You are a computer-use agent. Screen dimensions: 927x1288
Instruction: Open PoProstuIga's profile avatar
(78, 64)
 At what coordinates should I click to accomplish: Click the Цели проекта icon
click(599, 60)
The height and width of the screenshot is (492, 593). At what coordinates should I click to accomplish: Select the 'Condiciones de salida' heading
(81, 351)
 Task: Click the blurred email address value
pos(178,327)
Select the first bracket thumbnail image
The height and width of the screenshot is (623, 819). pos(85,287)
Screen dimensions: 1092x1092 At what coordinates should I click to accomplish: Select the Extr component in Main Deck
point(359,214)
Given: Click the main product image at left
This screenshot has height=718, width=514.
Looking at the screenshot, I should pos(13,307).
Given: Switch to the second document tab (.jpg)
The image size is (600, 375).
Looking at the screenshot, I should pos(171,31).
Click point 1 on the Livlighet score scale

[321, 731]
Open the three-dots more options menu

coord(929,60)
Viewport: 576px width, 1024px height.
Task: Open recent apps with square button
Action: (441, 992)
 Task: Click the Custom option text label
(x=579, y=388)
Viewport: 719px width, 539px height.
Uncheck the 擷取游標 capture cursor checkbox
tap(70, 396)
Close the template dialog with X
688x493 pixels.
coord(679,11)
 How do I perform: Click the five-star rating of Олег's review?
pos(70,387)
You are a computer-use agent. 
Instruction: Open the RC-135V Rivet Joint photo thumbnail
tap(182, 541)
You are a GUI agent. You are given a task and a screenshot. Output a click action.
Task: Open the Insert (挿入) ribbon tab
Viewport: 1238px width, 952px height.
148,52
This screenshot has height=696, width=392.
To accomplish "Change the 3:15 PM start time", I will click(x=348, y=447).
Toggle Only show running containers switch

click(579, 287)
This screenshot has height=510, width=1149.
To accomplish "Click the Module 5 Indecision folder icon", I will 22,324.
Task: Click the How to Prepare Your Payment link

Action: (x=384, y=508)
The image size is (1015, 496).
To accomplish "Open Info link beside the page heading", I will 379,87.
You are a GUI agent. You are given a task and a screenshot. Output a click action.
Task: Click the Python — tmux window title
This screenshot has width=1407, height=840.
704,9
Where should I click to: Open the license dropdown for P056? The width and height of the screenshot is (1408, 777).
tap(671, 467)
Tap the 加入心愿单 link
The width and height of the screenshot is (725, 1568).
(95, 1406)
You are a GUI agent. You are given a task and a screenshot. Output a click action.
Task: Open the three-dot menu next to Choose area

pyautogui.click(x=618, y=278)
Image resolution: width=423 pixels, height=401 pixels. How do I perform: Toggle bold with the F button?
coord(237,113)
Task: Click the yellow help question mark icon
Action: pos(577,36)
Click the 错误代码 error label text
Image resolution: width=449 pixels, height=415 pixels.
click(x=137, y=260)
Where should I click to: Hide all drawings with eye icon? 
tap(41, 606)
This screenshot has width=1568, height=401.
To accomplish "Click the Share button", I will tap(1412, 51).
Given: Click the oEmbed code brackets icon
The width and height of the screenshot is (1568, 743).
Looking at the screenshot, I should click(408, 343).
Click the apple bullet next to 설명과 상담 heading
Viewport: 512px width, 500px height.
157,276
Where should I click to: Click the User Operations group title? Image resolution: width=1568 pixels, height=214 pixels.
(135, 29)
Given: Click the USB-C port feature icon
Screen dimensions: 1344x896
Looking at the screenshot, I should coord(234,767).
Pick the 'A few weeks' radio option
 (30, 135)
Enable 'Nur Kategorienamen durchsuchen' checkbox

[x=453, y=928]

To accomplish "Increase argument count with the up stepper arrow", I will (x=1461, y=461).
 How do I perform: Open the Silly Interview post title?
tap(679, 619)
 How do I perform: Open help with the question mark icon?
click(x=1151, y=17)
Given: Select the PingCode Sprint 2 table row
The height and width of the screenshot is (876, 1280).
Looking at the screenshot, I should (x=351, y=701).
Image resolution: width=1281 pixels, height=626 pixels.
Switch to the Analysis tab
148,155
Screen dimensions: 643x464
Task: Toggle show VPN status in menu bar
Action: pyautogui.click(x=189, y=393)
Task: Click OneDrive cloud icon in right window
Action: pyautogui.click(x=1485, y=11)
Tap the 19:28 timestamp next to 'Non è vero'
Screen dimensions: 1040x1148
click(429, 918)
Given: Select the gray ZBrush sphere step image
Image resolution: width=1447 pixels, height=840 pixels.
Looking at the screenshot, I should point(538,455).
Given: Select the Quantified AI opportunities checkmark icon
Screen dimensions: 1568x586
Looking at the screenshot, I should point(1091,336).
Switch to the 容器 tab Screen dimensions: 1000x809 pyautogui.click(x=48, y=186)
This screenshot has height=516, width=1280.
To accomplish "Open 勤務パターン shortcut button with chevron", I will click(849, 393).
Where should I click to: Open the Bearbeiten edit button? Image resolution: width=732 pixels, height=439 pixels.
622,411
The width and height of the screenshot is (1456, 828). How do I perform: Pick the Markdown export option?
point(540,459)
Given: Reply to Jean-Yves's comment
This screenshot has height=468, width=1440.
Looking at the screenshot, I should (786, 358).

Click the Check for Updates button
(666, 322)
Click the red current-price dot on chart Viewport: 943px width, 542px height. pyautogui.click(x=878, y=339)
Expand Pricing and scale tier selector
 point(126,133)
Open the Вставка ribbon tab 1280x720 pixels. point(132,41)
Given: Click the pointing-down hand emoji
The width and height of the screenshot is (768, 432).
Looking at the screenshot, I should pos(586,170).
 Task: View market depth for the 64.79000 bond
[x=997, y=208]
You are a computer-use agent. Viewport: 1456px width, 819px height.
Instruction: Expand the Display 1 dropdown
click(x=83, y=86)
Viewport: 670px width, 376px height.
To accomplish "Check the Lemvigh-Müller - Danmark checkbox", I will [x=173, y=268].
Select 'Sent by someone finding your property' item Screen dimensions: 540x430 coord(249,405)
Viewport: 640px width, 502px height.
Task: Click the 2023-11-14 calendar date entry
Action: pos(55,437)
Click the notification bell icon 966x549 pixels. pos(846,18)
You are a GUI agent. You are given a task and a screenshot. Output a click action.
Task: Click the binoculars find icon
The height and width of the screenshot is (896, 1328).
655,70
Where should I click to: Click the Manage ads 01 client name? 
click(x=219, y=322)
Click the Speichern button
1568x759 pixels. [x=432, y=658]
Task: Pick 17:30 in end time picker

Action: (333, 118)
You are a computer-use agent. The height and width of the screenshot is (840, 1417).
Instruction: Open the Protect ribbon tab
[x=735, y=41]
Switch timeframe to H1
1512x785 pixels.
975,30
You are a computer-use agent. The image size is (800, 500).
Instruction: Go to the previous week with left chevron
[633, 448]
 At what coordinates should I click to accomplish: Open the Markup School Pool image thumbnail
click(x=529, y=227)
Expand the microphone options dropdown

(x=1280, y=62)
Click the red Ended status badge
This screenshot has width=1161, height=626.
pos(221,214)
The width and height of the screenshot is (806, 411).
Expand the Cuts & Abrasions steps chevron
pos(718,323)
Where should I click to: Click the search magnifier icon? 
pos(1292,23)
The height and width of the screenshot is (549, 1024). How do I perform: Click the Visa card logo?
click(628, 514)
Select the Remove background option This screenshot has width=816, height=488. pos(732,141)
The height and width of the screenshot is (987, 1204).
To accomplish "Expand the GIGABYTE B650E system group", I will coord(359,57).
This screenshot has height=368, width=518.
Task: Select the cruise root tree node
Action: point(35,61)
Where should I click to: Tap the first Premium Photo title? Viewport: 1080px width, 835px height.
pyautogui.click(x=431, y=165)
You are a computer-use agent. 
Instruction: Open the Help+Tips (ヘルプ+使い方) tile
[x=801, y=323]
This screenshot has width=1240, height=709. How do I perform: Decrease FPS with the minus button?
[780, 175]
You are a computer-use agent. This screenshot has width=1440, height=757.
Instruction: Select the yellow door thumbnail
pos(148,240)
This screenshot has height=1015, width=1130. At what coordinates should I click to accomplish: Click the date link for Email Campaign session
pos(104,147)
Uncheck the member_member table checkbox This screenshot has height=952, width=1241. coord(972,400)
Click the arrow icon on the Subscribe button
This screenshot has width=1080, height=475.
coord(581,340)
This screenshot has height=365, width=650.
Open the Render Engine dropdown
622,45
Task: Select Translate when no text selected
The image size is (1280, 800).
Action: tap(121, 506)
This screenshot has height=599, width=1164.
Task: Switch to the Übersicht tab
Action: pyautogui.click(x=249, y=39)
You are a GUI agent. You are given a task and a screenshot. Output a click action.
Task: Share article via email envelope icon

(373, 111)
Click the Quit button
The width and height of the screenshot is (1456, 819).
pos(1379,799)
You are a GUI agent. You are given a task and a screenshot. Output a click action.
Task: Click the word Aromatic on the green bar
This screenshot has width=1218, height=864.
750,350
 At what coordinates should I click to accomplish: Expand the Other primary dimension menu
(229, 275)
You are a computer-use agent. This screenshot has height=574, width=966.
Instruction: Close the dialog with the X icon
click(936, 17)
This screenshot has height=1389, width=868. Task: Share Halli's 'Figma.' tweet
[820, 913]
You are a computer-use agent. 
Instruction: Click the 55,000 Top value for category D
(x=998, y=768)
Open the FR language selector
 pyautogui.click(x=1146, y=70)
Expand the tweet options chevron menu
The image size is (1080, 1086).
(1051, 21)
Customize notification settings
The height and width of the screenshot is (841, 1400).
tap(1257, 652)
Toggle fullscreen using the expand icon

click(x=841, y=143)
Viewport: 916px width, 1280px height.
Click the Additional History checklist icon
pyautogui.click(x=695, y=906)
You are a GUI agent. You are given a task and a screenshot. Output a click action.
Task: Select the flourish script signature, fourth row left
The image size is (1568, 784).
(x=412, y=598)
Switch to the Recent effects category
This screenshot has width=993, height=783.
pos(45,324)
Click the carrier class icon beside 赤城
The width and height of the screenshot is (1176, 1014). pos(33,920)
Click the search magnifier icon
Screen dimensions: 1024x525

- - - - -

▶ _What is required_
Rewrite the entries from the line containing "Where should I click to: Tap" through the line containing "pos(104,147)", both lines included, with the requests kept in place. Shift every click coordinate in the answers by adding 48 to each number.

▶ _Exercise answer_
Where should I click to: Tap the first Premium Photo title? Viewport: 1080px width, 835px height.
pyautogui.click(x=479, y=213)
You are a computer-use agent. 
Instruction: Open the Help+Tips (ヘルプ+使い方) tile
[x=849, y=371]
This screenshot has width=1240, height=709. How do I perform: Decrease FPS with the minus button?
[828, 223]
You are a computer-use agent. This screenshot has width=1440, height=757.
Instruction: Select the yellow door thumbnail
pos(196,288)
This screenshot has height=1015, width=1130. At what coordinates should I click to accomplish: Click the date link for Email Campaign session
pos(152,195)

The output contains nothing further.